Regulatory effects of G protein-coupled receptors on cardiac sarcolemmal Na+/H+ exchanger activity: signalling and significance

• Published in: Cardiovascular research Vol. 57; no. 4; pp. 942 - 952
• Main Authors: Avkiran, Metin, Haworth, Robert S
• Format: Journal Article
• Language: English
• Published: Oxford Elsevier Science 15.03.2003; Oxford University Press
• Subjects: Biological and medical sciences; Cardiology.

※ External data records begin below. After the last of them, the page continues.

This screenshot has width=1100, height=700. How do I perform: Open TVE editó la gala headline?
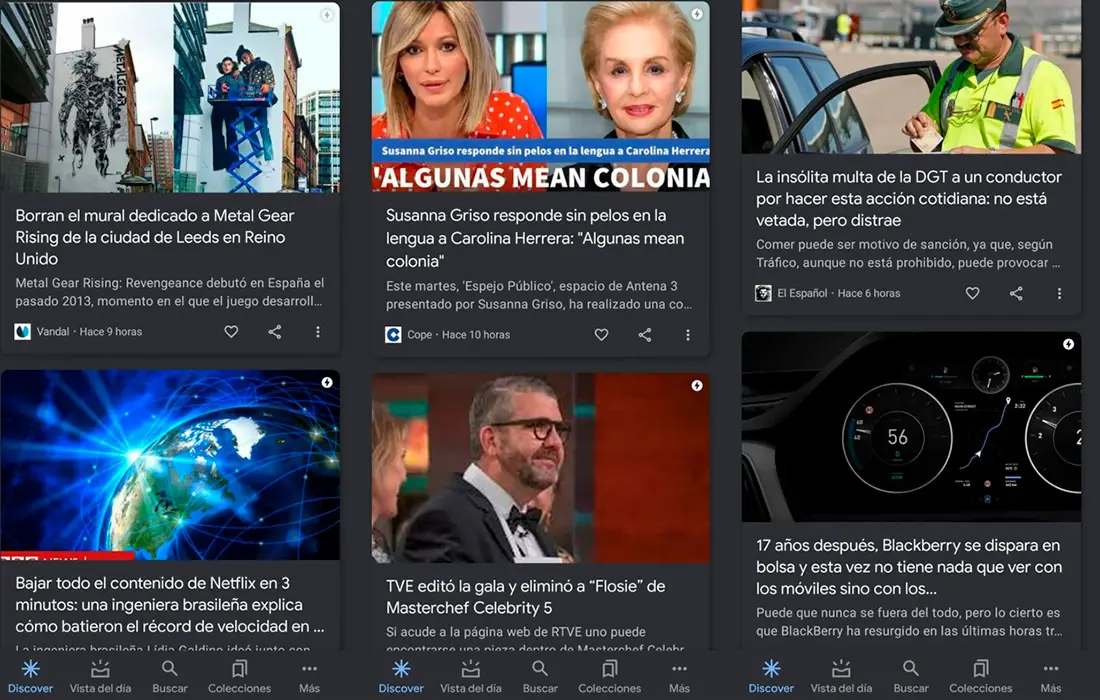pyautogui.click(x=525, y=597)
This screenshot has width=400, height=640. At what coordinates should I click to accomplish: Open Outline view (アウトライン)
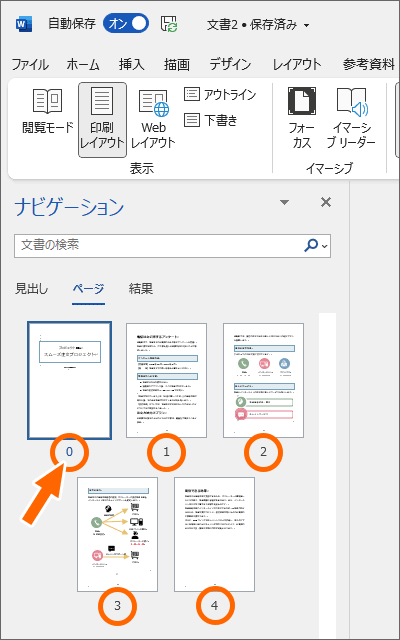(220, 94)
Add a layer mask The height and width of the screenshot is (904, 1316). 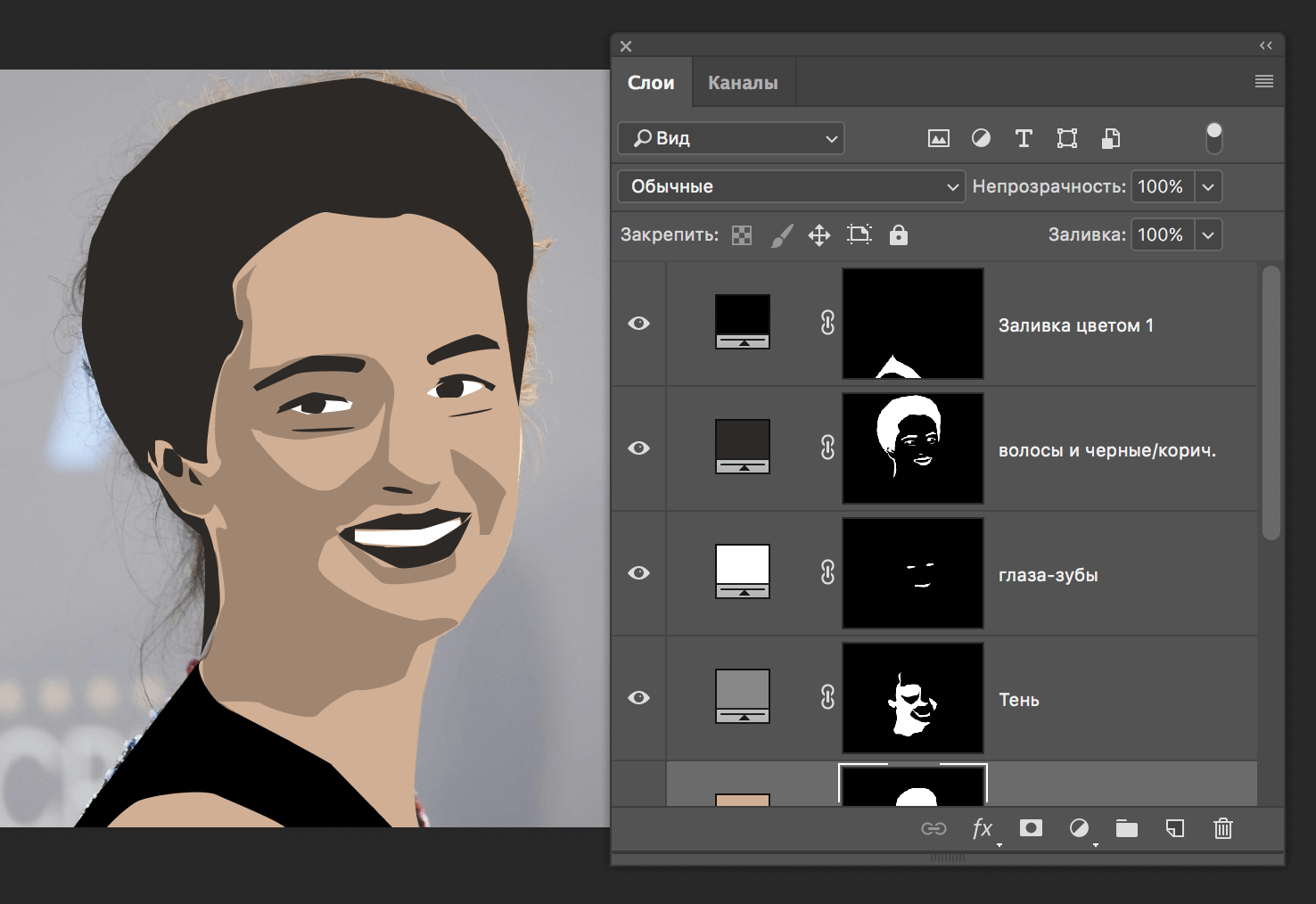click(x=1031, y=828)
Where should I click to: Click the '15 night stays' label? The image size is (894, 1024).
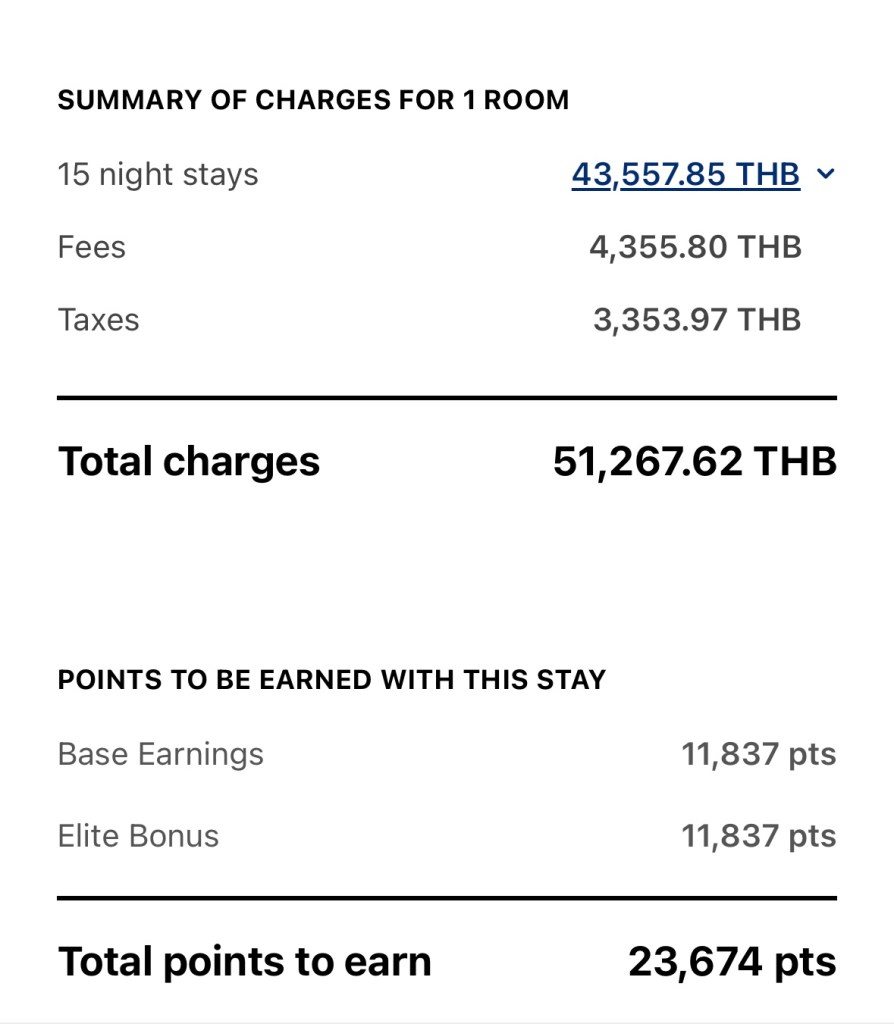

Vascular system; Contractile function; Coronary heart disease; G-proteins; GTP-Binding Proteins - metabolism; Heart; Humans; Hypertrophy; Ischemia; Medical sciences; Myocardial Contraction - physiology; Myocardial Reperfusion Injury - metabolism; Myocytes; Myocytes, Cardiac - metabolism; Na/H-exchanger; Receptors; Receptors, Cell Surface - physiology; Sarcolemma - metabolism; Signal transduction; Signal Transduction - physiology; Sodium-Hydrogen Exchangers - metabolism; Rat; Pathogenesis; Receptors: Signal transduction; Contractile function; Rodentia; Contractility; Na/H-exchanger; Cardiovascular disease; Myocytes; Coronary heart disease; Myocardial disease; Vascular disease; Vertebrata; Mammalia; Ischemia; Sarcoplasmic reticulum; Animal; Sodium ion; Myocardium; Ion exchange; Hydrogen ion; G-proteins; G protein; Hypertrophy
• ISSN: 0008-6363; 1755-3245
• DOI: 10.1016/S0008-6363(02)00782-4

In cardiac myocytes, sarcolemmal Na+/H+ exchanger (NHE) activity is subject to regulation by a variety of G protein-coupled receptor (GPCR) systems. This regulation usually manifests as an increase in NHE activity (e.g. in response to the stimulation of α1-adrenergic, angiotensin AT1, endothelin and thrombin receptors), although some GPCR systems have been shown to inhibit sarcolemmal NHE activity (e.g. β1-adrenergic receptors) or to attenuate its stimulation by other ligands (e.g. adenosine A1 and angiotensin AT2 receptors). The pertinent molecular signalling mechanisms are only now beginning to be unravelled, with the extracellular signal regulated kinase/ribosomal S6 kinase pathway and the protein kinase C pathway both appearing to play critical roles in the stimulation of sarcolemmal NHE activity. GPCR-mediated regulation of sarcolemmal NHE activity is likely to play significant roles in modulating myocardial function in both physiological and pathophysiological conditions. These roles include the regulation of (1) myocardial pHi and contractility, (2) myocardial susceptibility to injury and dysfunction during ischaemia and reperfusion, and (3) myocardial hypertrophy in response to neurohormonal and mechanical stimuli. Greater understanding of the pertinent molecular signalling mechanisms distal to GPCR stimulation may reveal novel targets for therapeutic manipulation.